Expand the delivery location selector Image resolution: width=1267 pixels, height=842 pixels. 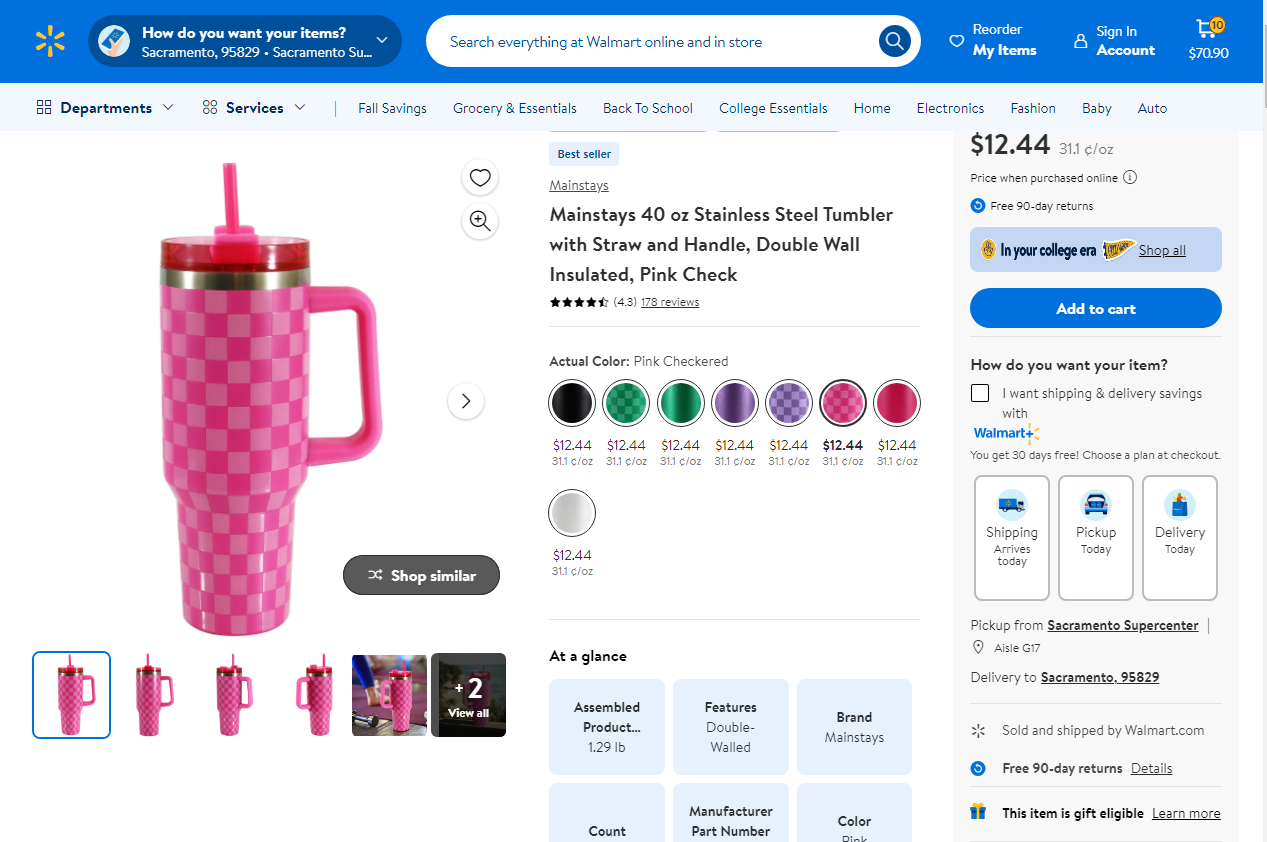click(x=380, y=41)
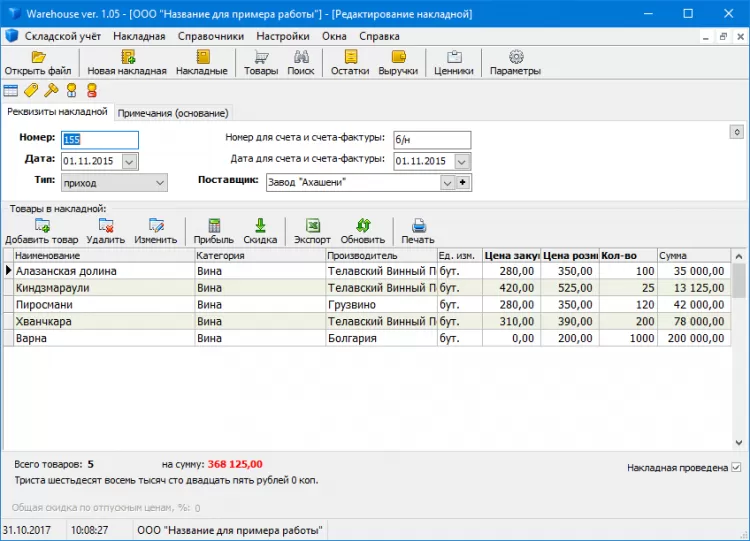
Task: Open the Справочники menu
Action: coord(209,35)
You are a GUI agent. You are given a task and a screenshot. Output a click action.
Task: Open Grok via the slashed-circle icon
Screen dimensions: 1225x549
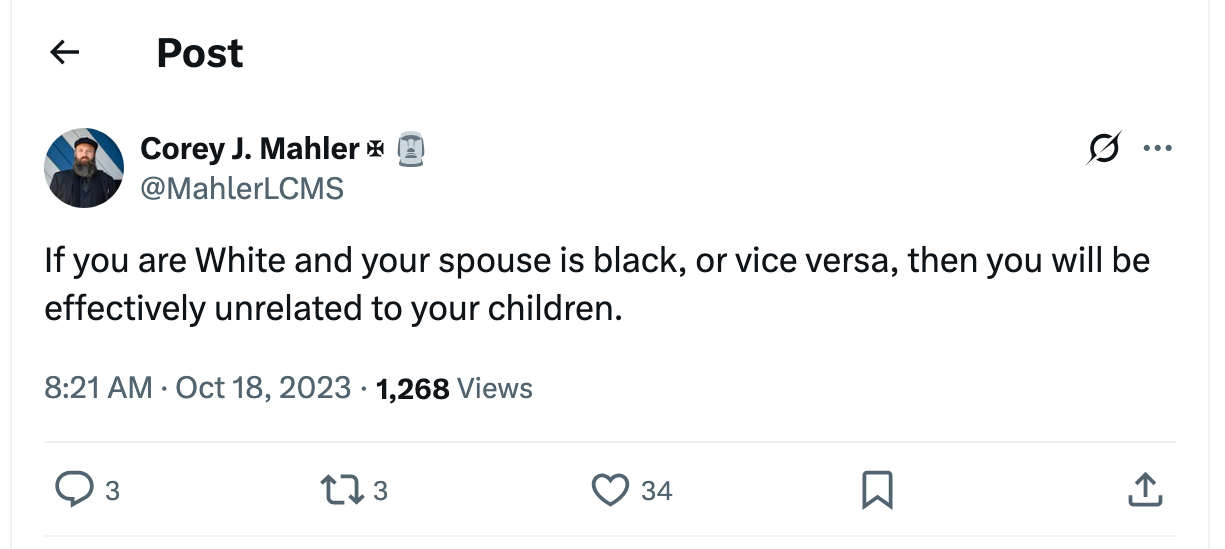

» **Task directions**
Rewrite the entries from the line containing "You are a GUI" through the end of the entries, substituting "tap action" for "click action" and keeping everything else the same. Leave the pictures out.

» **Solution to the exercise**
You are a GUI agent. You are given a task and a screenshot. Output a tap action.
Task: Open Grok via the slashed-circle icon
Screen dimensions: 1225x549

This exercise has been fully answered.